** WHAT THE TASK ASKS **
Report each line of the rows below that contains the string "title", treating uppercase and lowercase letters as distinct.

▼▼▼

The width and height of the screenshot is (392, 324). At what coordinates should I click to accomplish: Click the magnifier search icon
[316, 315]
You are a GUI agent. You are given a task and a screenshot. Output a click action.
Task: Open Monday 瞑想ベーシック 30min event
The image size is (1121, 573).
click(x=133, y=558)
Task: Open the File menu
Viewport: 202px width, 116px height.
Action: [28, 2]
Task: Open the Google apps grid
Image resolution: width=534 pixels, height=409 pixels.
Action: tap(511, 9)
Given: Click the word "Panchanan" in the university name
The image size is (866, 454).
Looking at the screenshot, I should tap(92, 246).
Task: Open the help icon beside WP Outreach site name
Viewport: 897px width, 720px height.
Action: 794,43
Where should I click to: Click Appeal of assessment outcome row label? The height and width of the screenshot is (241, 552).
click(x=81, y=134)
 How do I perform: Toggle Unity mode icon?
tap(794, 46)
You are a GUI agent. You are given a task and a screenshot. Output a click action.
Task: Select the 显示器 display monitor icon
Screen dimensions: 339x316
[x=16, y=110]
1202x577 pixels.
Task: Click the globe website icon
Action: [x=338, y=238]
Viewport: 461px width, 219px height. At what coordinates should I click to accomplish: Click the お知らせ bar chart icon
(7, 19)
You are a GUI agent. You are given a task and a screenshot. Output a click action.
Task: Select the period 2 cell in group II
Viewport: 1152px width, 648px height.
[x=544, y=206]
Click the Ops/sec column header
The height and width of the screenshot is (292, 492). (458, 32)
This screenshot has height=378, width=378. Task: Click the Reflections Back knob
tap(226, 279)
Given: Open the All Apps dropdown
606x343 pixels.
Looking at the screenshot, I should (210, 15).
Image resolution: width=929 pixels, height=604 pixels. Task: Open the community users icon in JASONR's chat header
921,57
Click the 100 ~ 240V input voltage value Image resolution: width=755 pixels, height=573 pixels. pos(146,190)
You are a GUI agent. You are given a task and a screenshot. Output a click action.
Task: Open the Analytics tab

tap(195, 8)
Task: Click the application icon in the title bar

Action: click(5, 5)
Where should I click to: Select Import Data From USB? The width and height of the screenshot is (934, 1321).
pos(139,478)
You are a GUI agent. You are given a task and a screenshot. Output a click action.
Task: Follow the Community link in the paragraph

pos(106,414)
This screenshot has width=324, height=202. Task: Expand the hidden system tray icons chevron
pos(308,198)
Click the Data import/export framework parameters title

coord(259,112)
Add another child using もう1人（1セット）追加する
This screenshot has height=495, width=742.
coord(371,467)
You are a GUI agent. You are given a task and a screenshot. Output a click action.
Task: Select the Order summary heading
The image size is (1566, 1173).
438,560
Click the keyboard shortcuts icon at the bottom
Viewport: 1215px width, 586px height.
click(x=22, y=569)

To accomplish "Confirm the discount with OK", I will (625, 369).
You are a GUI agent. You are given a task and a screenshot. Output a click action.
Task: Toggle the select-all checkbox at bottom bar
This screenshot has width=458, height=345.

▲▲▲

** COMPLETE ANSWER **
Task: Click the application icon in the title bar
Click the Data import/export framework parameters title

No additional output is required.